Updated: Jan 15, 2022


I have learned many things from my Buddhist friends and reading and listening to Buddhist teachers, but perhaps my favorite so far is the teaching of the two arrows.


As I would put it, the teaching is that life shoots an arrow in our heart. Ordinary life holds painful experiences---losses, illnesses, betrayals, accidents, warfare---painful circumstances. That’s the first arrow.


But then, we humans tend to resist that pain by telling ourselves that something’s wrong with the situation, or that something’s wrong with us. We label and judge ourselves, saying things like:

“I shouldn’t feel this way.”

“I don't know why I am crying, I know my deceased loved one is with God.”

“I don't know why it still hurts that my marriage came to an end.”


This is the second arrow we shoot into our own heart.
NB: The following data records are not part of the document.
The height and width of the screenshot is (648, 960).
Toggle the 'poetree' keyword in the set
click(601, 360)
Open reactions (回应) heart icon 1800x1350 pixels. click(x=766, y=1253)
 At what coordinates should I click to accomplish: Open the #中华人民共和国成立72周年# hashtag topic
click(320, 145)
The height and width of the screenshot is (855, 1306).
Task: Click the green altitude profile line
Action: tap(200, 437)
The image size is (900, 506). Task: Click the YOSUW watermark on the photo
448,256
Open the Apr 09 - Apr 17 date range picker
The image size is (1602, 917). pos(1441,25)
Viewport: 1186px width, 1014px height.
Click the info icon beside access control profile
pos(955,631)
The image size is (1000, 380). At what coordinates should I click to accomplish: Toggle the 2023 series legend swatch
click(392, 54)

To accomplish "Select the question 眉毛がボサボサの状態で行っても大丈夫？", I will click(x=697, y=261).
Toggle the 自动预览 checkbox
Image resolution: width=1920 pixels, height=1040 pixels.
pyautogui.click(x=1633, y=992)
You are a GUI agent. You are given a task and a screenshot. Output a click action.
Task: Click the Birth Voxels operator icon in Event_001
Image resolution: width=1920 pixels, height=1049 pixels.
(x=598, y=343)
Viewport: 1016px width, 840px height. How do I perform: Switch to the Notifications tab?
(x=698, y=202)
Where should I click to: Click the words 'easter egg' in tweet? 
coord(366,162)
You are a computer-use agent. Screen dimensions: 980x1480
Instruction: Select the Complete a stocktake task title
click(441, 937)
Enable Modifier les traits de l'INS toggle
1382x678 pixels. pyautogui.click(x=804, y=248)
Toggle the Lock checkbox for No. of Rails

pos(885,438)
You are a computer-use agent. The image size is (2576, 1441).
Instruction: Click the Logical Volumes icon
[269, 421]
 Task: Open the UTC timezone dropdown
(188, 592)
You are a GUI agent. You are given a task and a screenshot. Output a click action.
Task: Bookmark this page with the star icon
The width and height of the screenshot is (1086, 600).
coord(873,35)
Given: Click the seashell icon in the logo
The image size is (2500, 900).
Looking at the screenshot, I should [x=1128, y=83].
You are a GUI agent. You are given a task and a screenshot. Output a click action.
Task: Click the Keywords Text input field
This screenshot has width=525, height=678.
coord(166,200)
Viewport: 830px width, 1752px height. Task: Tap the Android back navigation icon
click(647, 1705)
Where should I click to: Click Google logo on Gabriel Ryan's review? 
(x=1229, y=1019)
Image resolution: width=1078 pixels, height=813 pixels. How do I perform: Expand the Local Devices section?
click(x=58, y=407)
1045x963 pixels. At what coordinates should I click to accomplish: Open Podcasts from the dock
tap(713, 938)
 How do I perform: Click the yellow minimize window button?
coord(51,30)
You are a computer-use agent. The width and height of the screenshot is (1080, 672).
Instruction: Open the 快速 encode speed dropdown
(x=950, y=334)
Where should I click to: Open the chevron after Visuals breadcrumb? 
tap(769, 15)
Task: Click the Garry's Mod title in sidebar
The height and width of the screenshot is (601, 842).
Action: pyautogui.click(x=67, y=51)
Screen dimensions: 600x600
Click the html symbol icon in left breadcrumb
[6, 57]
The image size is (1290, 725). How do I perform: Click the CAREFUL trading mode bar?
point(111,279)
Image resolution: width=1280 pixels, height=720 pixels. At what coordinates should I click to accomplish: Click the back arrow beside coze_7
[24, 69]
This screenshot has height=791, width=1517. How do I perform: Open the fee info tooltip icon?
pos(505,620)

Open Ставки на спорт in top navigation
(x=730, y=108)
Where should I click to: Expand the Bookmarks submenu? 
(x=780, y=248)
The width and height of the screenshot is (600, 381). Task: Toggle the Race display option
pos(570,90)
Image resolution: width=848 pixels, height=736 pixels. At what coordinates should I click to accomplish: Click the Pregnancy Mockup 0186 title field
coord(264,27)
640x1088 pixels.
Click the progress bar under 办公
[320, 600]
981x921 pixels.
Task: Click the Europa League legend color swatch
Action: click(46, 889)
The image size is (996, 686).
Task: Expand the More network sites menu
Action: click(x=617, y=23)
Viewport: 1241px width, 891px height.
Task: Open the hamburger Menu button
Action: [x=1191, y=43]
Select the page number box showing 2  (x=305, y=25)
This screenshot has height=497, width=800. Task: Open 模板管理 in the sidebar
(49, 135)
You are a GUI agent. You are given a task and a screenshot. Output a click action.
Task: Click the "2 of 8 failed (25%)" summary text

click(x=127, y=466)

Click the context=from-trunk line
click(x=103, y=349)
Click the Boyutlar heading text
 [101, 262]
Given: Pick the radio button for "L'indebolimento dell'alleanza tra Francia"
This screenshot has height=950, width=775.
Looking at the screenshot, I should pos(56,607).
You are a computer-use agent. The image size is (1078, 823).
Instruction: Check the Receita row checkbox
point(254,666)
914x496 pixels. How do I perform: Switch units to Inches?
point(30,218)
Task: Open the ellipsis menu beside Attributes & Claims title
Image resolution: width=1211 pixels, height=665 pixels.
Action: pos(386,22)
We wound ourselves and multiply our own suffering, when we resist the painful experience, especially by telling ourselves it shouldn’t hurt.

The first arrow (pain) is universal. The second arrow (suffering) is optional. We don't have to treat ourselves this way. So the encouragement is to notice when we are resisting, labeling, judging---and drop the second arrow. Drop that storyline that things ought to have been easier, that we deserved something better, that there must be something wrong with us, or that we messed something up.


In this fresh, free space, we can open ourselves to the reality of the pain, the loss that is actually happening. In this fresh, free space, we can open ourselves to the healing presence of God in contemplation and community.